What you should do: Lines with the word "node" are the ones wanted. Copy each of them from the entries below.

Data shown:
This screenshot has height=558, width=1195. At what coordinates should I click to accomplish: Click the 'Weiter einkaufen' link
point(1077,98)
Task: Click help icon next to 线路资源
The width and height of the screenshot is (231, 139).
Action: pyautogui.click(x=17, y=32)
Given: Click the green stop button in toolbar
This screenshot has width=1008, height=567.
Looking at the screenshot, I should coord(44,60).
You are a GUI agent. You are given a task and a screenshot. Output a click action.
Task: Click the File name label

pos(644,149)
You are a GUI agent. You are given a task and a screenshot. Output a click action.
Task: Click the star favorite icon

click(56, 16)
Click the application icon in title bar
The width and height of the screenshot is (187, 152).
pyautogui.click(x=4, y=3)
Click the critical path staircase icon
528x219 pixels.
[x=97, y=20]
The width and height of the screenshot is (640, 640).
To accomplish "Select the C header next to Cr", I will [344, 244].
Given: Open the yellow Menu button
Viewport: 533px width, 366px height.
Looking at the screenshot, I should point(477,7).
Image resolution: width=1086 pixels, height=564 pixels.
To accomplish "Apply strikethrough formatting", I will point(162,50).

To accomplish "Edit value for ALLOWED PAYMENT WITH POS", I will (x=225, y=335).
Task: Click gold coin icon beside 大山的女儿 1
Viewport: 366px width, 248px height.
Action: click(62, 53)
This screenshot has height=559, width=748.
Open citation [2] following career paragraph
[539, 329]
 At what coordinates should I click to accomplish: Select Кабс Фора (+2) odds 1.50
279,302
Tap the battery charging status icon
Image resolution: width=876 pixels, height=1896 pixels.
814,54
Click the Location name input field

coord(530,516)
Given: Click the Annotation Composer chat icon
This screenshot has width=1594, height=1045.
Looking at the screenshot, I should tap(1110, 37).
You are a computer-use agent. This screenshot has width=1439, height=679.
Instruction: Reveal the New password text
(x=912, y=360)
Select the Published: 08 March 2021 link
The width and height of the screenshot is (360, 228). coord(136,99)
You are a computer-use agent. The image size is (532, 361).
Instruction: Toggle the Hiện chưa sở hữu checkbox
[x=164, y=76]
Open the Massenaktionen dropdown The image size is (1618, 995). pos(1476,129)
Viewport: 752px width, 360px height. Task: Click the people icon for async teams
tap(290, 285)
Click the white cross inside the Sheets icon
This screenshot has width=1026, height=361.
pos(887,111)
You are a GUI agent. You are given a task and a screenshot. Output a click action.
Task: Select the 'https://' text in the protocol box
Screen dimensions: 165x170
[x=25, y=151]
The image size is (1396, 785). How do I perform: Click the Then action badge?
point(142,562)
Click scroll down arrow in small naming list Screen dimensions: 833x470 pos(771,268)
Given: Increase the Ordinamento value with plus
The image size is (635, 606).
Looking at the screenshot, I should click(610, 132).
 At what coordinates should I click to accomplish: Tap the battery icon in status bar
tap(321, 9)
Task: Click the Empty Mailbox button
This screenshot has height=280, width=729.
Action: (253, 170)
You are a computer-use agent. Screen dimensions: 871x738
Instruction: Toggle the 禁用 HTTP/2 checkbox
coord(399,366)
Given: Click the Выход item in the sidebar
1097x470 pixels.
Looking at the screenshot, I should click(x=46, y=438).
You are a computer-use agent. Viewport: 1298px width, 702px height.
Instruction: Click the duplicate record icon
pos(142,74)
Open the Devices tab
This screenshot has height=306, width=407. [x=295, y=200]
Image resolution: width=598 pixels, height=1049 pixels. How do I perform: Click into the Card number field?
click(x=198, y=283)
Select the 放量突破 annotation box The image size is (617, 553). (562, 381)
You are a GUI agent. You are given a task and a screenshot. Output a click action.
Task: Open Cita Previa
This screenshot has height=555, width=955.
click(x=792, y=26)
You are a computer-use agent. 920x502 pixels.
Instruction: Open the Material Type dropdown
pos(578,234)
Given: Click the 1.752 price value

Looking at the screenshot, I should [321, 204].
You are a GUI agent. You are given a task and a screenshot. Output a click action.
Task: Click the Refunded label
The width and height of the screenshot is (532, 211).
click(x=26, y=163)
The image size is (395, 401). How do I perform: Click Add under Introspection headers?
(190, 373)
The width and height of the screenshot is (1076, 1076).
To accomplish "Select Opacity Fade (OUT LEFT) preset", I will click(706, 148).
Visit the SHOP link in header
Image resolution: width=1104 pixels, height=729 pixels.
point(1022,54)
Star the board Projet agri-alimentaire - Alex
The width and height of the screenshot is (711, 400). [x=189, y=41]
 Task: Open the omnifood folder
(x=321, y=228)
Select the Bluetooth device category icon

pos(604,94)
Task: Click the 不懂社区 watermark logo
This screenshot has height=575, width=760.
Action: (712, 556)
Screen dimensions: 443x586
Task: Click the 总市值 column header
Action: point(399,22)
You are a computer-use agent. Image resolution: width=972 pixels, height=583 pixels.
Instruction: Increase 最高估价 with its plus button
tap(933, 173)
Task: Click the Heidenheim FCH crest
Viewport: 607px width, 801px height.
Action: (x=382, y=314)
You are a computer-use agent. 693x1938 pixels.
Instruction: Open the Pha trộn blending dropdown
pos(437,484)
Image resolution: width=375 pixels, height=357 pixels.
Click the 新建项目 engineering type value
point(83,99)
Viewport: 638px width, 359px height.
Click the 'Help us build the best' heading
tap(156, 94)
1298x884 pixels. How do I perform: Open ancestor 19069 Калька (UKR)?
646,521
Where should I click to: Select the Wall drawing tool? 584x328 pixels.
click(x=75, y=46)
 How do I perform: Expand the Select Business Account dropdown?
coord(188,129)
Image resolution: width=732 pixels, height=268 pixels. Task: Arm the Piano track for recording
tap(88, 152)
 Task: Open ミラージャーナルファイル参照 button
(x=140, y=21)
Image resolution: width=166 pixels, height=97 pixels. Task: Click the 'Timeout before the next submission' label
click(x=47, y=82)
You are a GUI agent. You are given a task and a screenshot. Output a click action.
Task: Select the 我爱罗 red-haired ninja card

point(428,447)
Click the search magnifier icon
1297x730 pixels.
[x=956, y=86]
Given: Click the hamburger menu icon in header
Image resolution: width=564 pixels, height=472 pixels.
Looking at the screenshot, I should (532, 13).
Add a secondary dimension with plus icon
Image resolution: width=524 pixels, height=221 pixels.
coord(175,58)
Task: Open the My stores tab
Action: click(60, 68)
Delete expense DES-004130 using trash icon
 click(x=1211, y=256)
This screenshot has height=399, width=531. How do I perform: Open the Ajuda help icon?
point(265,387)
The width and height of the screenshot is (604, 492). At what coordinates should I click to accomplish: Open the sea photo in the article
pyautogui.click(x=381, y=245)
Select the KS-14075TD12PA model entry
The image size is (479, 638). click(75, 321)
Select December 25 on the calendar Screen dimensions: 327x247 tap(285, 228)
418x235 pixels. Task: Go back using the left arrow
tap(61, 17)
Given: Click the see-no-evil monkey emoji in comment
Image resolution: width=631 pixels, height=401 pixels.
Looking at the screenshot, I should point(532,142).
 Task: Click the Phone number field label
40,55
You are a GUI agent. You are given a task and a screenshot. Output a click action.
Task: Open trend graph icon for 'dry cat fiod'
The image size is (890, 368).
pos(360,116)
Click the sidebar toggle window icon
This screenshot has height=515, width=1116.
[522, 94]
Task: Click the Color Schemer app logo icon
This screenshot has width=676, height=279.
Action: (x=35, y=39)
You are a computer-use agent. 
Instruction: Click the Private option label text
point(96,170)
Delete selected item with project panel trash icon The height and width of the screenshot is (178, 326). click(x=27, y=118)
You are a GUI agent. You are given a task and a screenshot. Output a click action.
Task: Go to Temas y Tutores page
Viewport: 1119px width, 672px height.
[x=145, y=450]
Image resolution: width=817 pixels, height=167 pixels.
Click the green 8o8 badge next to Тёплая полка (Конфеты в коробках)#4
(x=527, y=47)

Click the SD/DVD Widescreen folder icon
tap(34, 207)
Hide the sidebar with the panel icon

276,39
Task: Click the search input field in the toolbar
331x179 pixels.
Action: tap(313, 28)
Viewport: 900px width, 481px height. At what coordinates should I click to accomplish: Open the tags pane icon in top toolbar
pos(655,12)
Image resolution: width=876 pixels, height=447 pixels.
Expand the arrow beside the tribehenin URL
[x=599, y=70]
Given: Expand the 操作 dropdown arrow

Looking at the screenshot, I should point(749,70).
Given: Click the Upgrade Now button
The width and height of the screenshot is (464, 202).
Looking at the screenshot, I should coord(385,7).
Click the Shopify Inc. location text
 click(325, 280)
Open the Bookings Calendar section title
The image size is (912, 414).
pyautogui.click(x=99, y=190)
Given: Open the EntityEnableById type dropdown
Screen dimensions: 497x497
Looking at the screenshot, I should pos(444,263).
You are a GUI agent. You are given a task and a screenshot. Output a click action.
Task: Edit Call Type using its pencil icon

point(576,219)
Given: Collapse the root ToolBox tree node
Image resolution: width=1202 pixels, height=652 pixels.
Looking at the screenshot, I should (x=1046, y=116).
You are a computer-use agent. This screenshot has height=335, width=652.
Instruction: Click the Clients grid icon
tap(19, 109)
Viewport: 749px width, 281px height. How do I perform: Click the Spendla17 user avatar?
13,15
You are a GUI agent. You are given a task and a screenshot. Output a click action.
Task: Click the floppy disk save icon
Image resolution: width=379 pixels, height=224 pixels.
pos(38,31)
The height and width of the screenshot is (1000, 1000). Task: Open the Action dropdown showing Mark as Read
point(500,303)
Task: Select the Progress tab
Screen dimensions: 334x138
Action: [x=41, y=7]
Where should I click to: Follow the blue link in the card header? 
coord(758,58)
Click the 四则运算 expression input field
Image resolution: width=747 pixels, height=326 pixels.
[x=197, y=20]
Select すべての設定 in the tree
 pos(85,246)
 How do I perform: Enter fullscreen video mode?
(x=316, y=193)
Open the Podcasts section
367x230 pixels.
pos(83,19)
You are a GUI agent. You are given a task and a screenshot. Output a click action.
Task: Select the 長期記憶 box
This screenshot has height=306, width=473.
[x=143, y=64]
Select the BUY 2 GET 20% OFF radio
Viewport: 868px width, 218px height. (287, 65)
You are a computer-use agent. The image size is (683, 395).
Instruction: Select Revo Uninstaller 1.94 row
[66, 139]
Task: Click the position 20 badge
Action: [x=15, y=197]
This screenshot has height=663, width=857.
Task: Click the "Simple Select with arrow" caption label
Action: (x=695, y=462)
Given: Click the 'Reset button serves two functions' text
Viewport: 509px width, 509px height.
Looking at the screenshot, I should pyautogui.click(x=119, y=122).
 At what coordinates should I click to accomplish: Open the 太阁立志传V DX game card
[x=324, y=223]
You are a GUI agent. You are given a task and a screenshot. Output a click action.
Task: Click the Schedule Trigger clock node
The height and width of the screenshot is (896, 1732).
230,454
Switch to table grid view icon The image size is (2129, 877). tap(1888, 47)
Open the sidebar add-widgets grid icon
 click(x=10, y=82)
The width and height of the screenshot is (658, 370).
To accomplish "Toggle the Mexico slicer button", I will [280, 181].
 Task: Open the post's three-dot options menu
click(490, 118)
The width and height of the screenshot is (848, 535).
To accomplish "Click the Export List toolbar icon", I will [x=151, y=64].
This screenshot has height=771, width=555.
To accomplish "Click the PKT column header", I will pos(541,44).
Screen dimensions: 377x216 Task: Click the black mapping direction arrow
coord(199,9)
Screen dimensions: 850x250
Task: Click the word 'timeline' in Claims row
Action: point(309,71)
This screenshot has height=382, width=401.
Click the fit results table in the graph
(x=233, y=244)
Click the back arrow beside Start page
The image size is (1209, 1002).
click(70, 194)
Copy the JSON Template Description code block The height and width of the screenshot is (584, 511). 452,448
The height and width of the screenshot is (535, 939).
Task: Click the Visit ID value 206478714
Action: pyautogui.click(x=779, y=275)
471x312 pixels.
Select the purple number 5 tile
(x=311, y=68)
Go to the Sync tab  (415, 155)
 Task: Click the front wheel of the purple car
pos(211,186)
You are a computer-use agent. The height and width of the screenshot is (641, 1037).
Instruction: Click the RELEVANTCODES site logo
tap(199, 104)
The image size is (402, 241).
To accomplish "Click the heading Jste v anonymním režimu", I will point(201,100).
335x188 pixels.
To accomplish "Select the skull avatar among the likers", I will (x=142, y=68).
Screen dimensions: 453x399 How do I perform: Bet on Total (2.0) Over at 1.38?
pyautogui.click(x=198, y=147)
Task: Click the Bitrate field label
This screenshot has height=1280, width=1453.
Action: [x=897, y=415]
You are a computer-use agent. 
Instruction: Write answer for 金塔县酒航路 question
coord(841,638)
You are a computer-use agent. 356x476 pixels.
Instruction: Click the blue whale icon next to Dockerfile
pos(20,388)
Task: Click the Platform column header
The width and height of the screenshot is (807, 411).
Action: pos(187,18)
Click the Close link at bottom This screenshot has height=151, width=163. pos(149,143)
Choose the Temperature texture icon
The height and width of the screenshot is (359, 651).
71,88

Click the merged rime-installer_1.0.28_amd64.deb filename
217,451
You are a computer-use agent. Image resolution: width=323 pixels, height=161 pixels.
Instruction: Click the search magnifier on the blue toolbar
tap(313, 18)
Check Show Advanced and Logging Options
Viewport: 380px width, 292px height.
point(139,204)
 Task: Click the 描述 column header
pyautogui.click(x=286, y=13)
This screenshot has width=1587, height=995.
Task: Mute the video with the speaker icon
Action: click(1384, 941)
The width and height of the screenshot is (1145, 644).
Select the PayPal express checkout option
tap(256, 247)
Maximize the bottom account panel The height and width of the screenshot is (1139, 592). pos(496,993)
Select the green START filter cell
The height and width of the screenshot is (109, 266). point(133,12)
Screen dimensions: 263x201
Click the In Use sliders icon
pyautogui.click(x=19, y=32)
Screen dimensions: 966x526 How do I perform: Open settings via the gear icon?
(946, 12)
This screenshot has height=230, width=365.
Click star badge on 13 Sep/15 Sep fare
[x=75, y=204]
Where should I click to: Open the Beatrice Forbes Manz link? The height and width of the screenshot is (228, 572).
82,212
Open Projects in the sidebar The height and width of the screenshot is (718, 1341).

Final answer:
Given: Collapse the root ToolBox tree node
Task: Click the Schedule Trigger clock node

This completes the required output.